F Rodeghiero, G Castaman, A Tosetto, J Batlle, F Baudo, A Cappelletti, P Casana, N De Bosch, J C J Eikenboom, A B Federici, S Lethagen, S Linari, A Srivastava, F Rodeghiero, G Castaman, A Tosetto, J Batlle, F Baudo, A Cappelletti, P Casana, N De Bosch, J C J Eikenboom, A B Federici, S Lethagen, S Linari, A Srivastava

Abstract

Objective: The aim of this study was the validation of the criteria defining a significant mucocutaneous-bleeding history in type 1 von Willebrand disease (VWD).

Subjects and methods: To avoid selection bias, 42 obligatory carriers (OC) of type 1 VWD were identified from a panel of 42 families with type 1 VWD enrolled by 10 expert centers. OC were identified by the presence of an offspring and another first degree relative with type 1 VWD (affected subjects, AFF). A standardized questionnaire was administered to evaluate hemorrhagic symptoms at the time of first examination, using a bleeding score ranging from 0 (no symptom) to 3 (hospitalization, replacement therapy, blood transfusion). Sensitivity, specificity, diagnostic likelihood ratios, positive and negative predictive values for the diagnosis of type 1 VWD were calculated from the data collected in OC and in 215 controls.

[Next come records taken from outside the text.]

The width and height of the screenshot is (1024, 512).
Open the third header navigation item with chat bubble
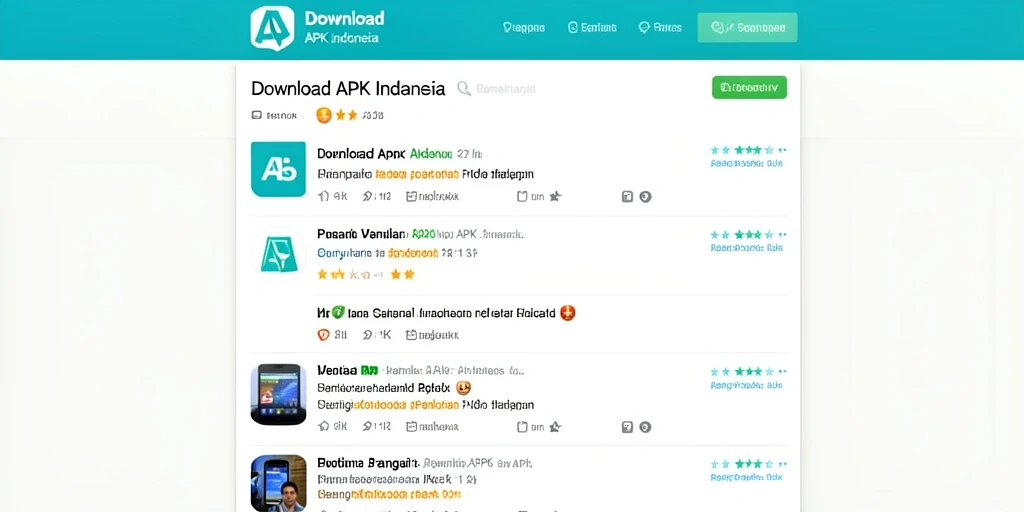coord(660,27)
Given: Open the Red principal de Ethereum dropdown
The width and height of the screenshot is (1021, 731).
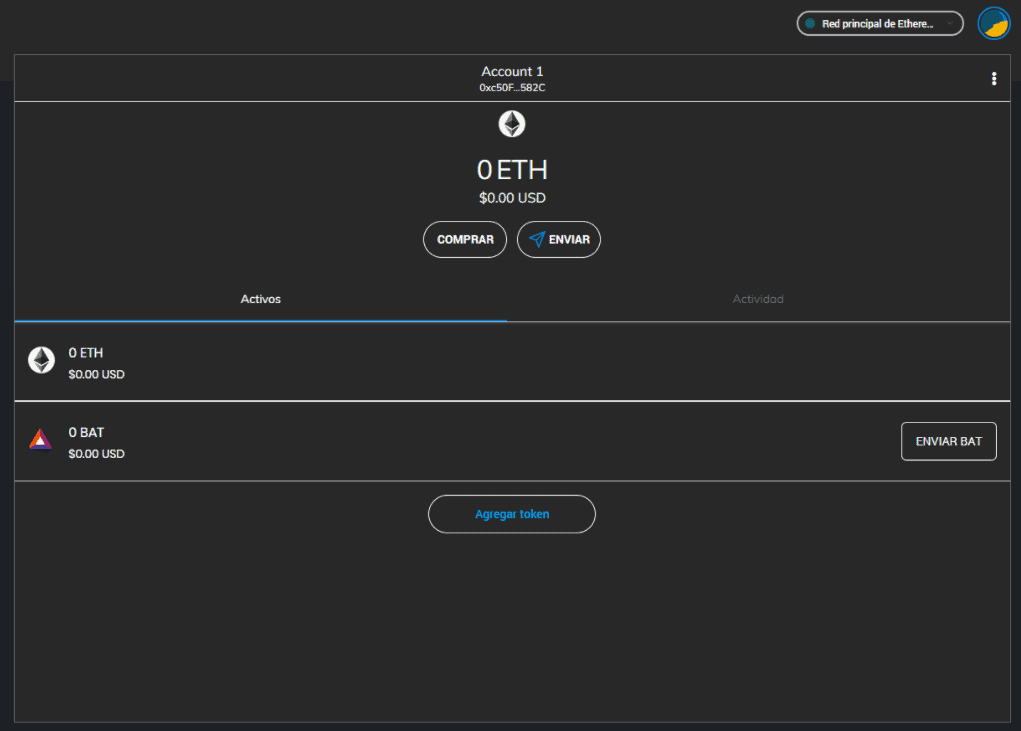Looking at the screenshot, I should coord(877,23).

Results: Having at least three hemorrhagic symptoms or a bleeding score of 3 in males and 5 in females was very specific (98.6%) for the bleeding history of type 1 VWD, although less sensitive (69.1%). None of the misclassified OC had life-threatening bleeding episodes after diagnosis.

Conclusions: We suggest that the use of a standardized questionnaire and bleeding score may be useful for the identification of subjects requiring laboratory evaluation for VWD.